Name For Functionality, Not Type
I just read a blog by Michel Fortin, where he quotes Joel On Software regarding Hungarian notation, or rather, Hungarian WartHogs. Naming a variable for its type, or a type for its location or namespace, is a mistake.
I agree with Joel on his introduction: there are different levels of programmers and, at some point, your nose simply starts to itch when you see code that looks OK, but really isn’t. More than once (and I have witnesses to this fact) I have repaired bugs that we knew existed, but didn’t know where they were, simply by fixing a piece of code that didn’t “feel” right. For a few months that was a full-time job for me, in fact: I was to look over the shoulders of programmers debugging things and fix their bugs for them. Though I was really good at it, it’s not a great job to have to do every day.
So, I agree that at some point, you start having an idea of what clean code should feel like, and you start trying to explain that to other people. If you’re coding in K&R; C, then the original Hungarian Notation that Joel talks about may be a good path to go on. However, if you’re coding in a type-safe language, such as C99 or C++, Hungarian notation, whether it be the app-style or the system-style, is simply a mistake - and a very bad one.
In case Joel reads this: no, I don’t think exceptions are the best invention since chocolate milkshake - and I don’t particularly like chocolate milkshake either. I don’t passionately hate Hungarian notation. I do think, however, that Hungarian notation is a mistake and that if you think you need it, there’s something you are doing wrong.
The Example
Joel gave us an example to get rid of cross-site scripting. I agree cross-site scripting is a problem, but it is a problem only if you don’t obey the rule that you should check what comes into your program with run-time checks - always. Anything you read from a file, a connection, a console, the command-line or any other place where a human being could possibly give you any kind of input, should be considered dirty until cleaned, and should be cleaned as soon as possible. You don’t need any special notation for this (such as us for unsafe string and ss for safe string). In fact, it is a mistake to do that because your name will lie to you. Consider the following code:
s = Request("name")
Write "Hello, " & Request("name")
which Joel “corrected” into
s = Request("name")
Write "Hello, " & Encode(Request("name"))

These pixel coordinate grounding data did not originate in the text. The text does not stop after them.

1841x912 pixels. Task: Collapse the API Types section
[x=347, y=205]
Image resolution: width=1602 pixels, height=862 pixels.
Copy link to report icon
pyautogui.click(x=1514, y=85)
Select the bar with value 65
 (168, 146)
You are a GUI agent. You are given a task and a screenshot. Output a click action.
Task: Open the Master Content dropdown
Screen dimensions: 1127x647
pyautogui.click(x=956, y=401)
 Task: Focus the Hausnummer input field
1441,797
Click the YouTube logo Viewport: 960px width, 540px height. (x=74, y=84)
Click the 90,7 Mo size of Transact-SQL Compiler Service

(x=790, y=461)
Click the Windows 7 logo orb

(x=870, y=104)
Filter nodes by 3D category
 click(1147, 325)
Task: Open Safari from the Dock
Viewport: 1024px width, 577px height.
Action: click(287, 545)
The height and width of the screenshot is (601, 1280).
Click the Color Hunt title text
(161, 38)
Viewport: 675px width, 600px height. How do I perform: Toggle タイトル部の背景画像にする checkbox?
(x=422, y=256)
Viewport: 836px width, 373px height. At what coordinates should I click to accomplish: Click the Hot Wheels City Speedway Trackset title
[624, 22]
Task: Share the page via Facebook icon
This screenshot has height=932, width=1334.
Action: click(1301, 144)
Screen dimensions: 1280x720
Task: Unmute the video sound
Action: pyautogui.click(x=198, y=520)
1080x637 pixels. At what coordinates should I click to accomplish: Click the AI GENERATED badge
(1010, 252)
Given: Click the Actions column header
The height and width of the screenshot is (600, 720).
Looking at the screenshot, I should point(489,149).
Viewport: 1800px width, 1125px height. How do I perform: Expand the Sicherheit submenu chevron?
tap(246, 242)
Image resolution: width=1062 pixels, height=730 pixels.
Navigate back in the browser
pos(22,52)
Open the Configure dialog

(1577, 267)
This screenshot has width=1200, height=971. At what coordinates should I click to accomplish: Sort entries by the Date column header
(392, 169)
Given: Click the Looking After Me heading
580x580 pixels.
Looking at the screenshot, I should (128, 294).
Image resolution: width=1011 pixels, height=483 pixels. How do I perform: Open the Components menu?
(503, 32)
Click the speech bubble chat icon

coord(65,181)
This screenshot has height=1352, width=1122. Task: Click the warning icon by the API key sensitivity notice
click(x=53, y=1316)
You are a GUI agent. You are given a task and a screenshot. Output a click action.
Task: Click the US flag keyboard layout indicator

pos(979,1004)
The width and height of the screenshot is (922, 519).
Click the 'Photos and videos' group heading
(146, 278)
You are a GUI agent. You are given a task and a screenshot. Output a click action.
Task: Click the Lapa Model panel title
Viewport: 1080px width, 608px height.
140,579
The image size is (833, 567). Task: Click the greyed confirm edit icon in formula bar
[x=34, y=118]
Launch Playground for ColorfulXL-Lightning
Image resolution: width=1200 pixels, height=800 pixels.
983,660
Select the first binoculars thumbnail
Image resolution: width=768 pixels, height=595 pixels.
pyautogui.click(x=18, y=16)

We agree on the problem of the first version of the code: it is vulnerable to cross-site scripting. We don’t agree on the solution - to encode the string when it is used. I.e., IMHO, the solution should be to make sure the string is never, or at least for as short a period as possible in memory in an unsafe form. I.e., if there is no way to make sure that Request(“name”) returns an encoded (clean) string, the code should be
s = Encode(Request("name"))
Joel proposed this solution but rejected it because you might want to store the user’s input in a database. He’s right on that point - he’s also right to reject his second proposed solution, which is to encode anything that gets output to the HTML. His “real” solution is still wrong, however: the first proposed solution just needs a tweak.
What you need, in this case, is a way to capture your user’s input, clean it and get it in a format that you can meaningfully store in a database and output back to the screen. IMHO, the best way to do that is to use a reversible clean-up method that puts the string in an intermediary form that you can store in the database, and from which you can convert to safely output it to HTML. The intermediate form should be easily recognizable for debugging purposes. I usually use Base64 for this. That way, if you forget to convert from your intermediate form, you are not vulnerable to XSS but you have a (clearly visible) bug. Your database isn’t vulnerable to XSS either, and you don’t need an extra way to make sure of that. Using base64 makes the clean-up completely reversible. However, I concede that this is rather crude. The point is, though, that though this is crude, it precludes from relying on style for the security of the application. Refining the method, wrapping it in an object type of some kind, for example, is straight-forward and comes with more advantages - and very few disadvantages.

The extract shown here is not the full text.